The module will serve as a docking station for other aircraft before being transformed into a permanent taikonaut residence and space lab within two years of the launch [Nature blog]. It was originally due to launch this year, but now will see flight only late in 2011, due to technical reasons, Chinese officials said. The Tiangong-1 is expected to be 30 feet long and capable of housing three taikonauts; future missions will add other modules to construct a larger Chinese space station.

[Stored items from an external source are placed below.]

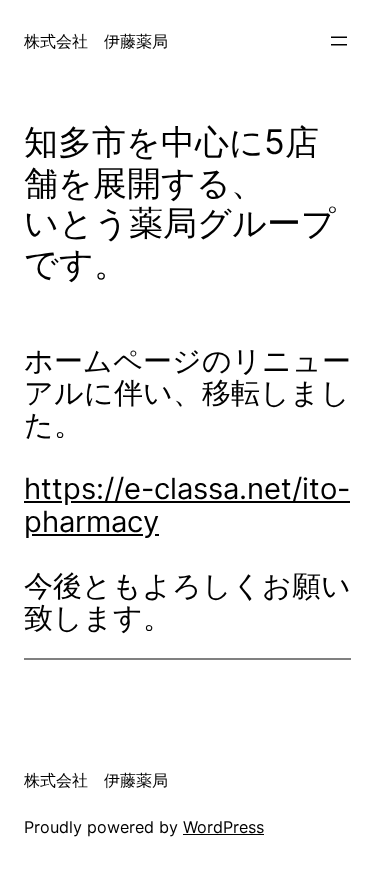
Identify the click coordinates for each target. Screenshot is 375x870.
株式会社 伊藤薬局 (96, 41)
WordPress (223, 827)
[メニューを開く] (339, 41)
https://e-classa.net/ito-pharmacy (187, 504)
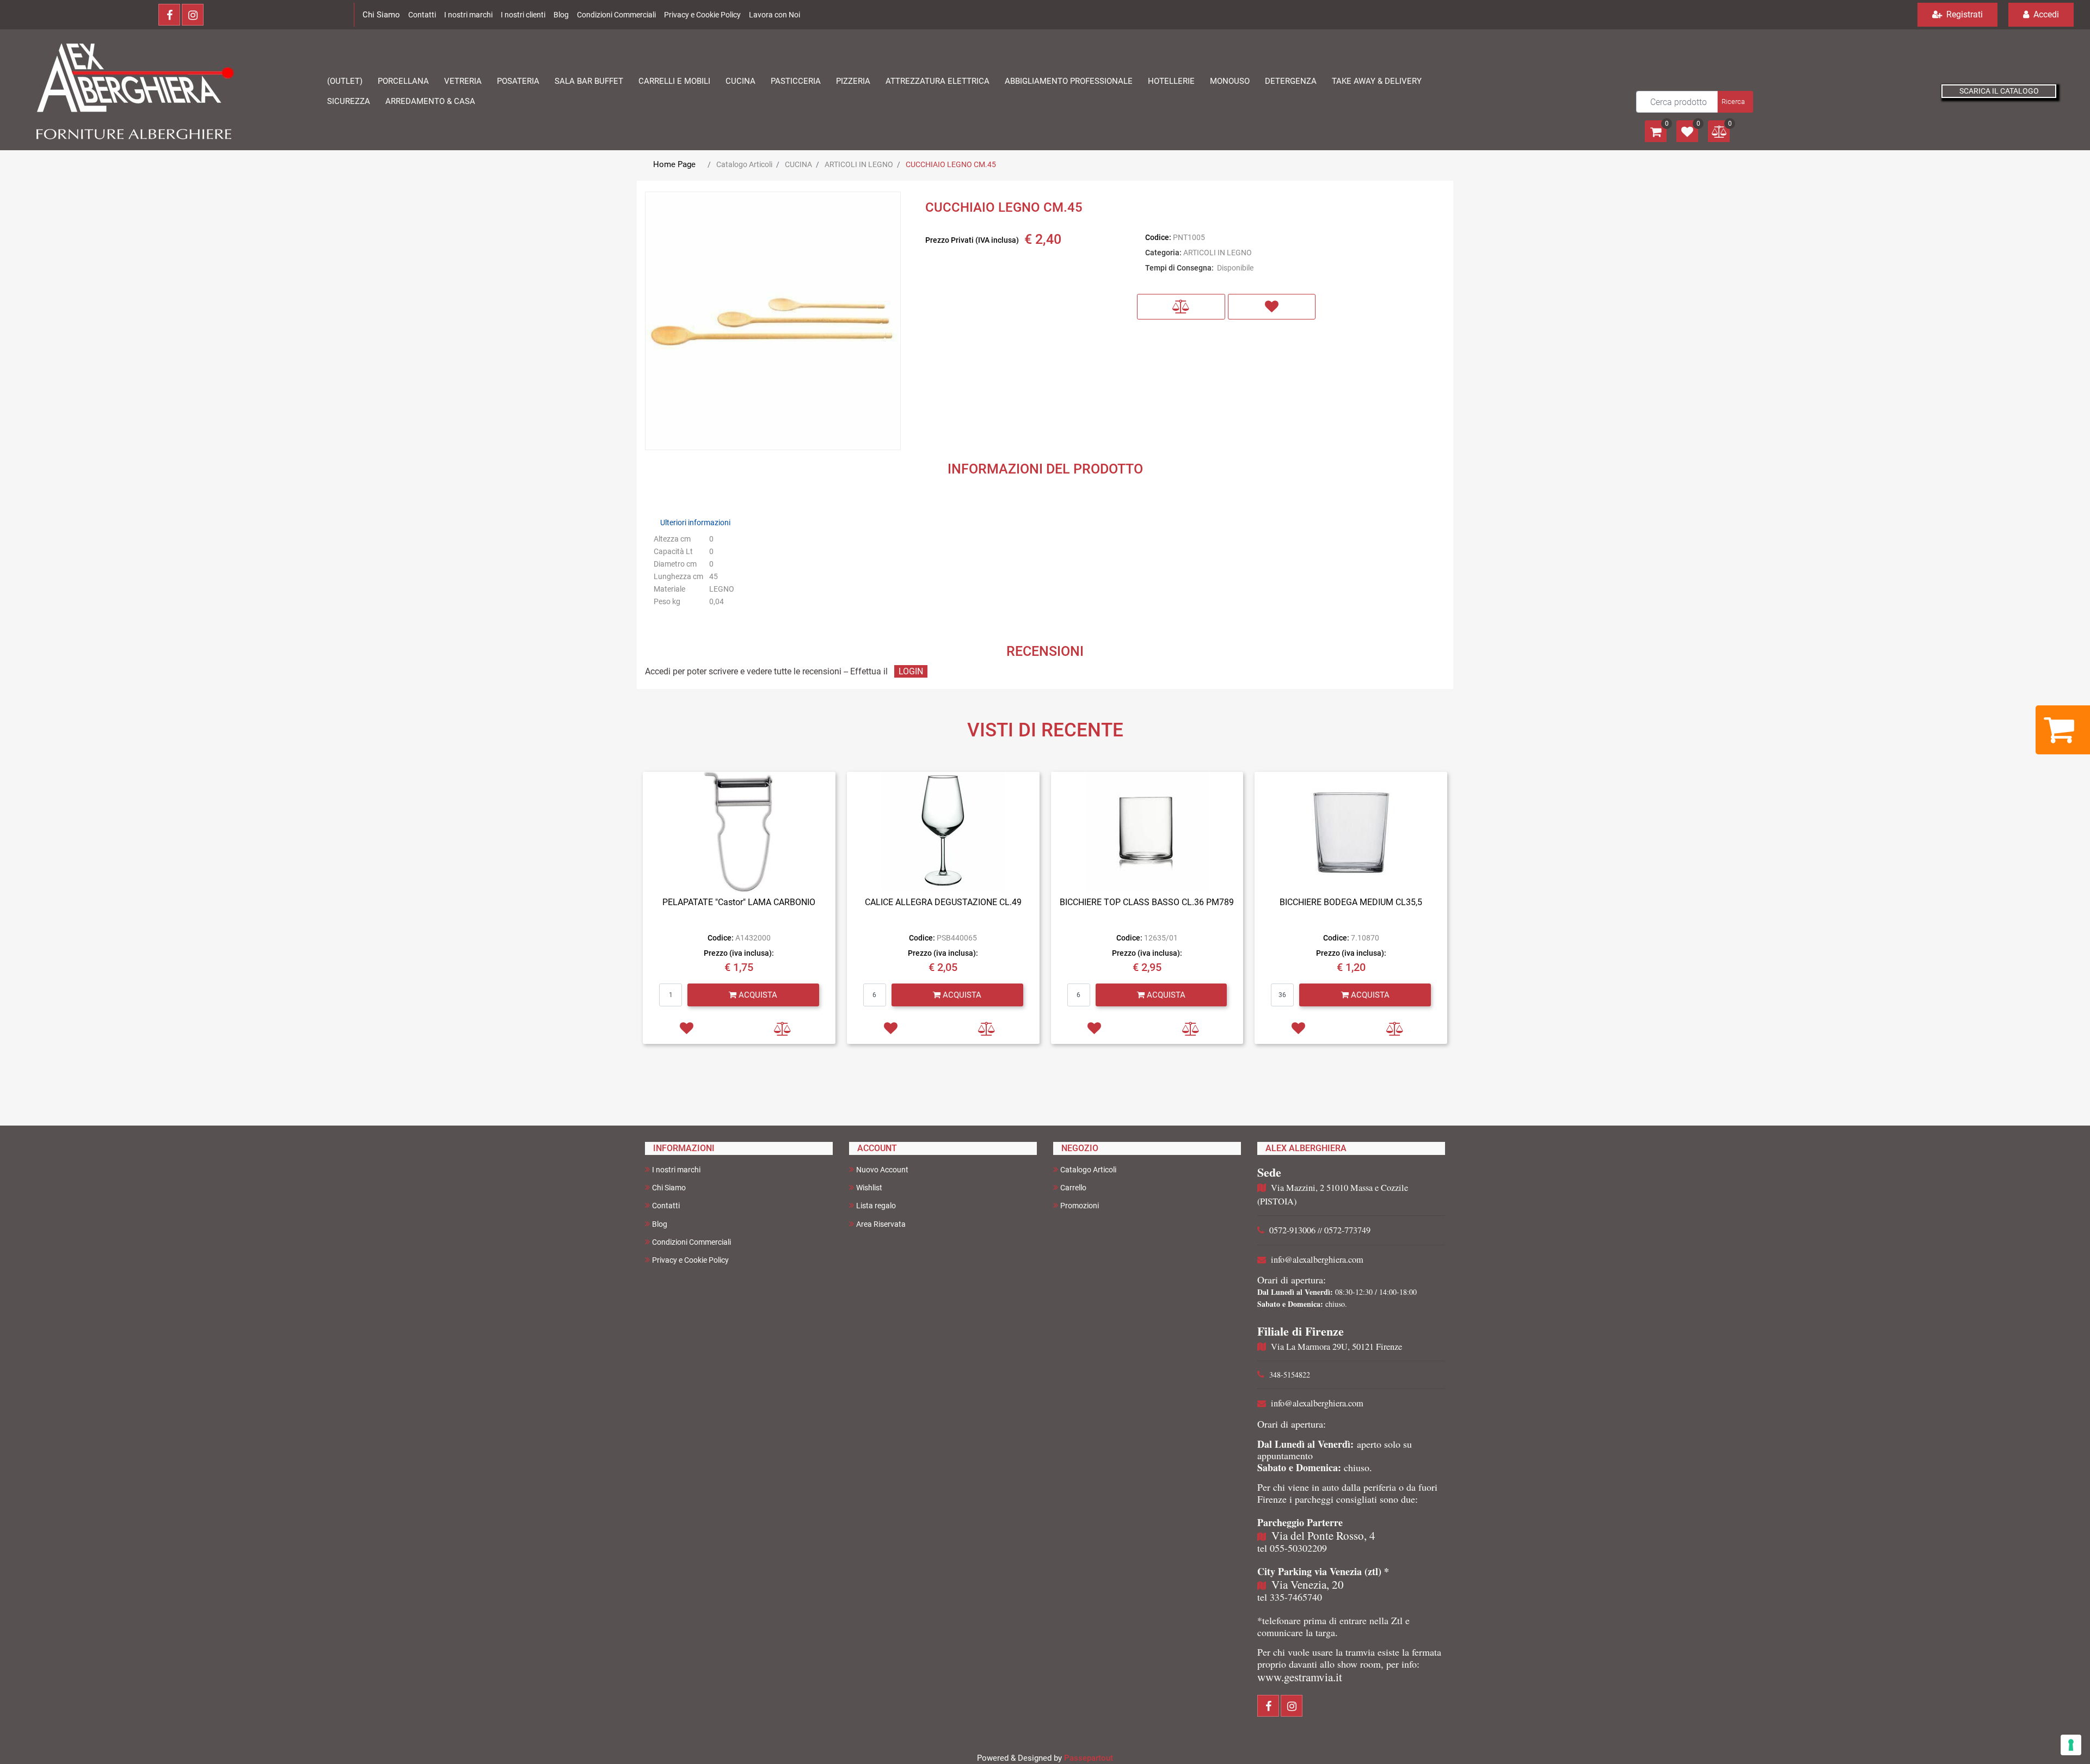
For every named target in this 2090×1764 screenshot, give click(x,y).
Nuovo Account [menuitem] (882, 1169)
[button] (1734, 102)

The Tiangong-1 design, unveiled in a nationally televised broadcast on last year’s Chinese New Year, includes a large module with docking system making up the forward half of the vehicle and a service module section with solar arrays and propellant tanks making up the aft [SPACE.com]. The Tiangong-1 is expected to dock the unmanned Shenzhou 8 spacecraft first to test the robotic docking systems before hosting the manned Shenzhou 9 and 10 spacecraft, which are both expected to carry two or three taikonauts into space.
China’s other space plans include launching a second lunar probe in October in preparation for an unmanned moon landing by the end of 2012. A possible manned lunar mission has also been proposed — with a target date of 2017 — putting China in the forefront of a tightening Asian space race involving India, Japan and South Korea [Associated Press].
China has insisted that its space programs are for peaceful purposes only. However, the head of the Chinese Air Force, Gen. Xu Qiliang, appeared to have gone off-message when he said in November that international “military competition has shifted towards space” [The New York Times].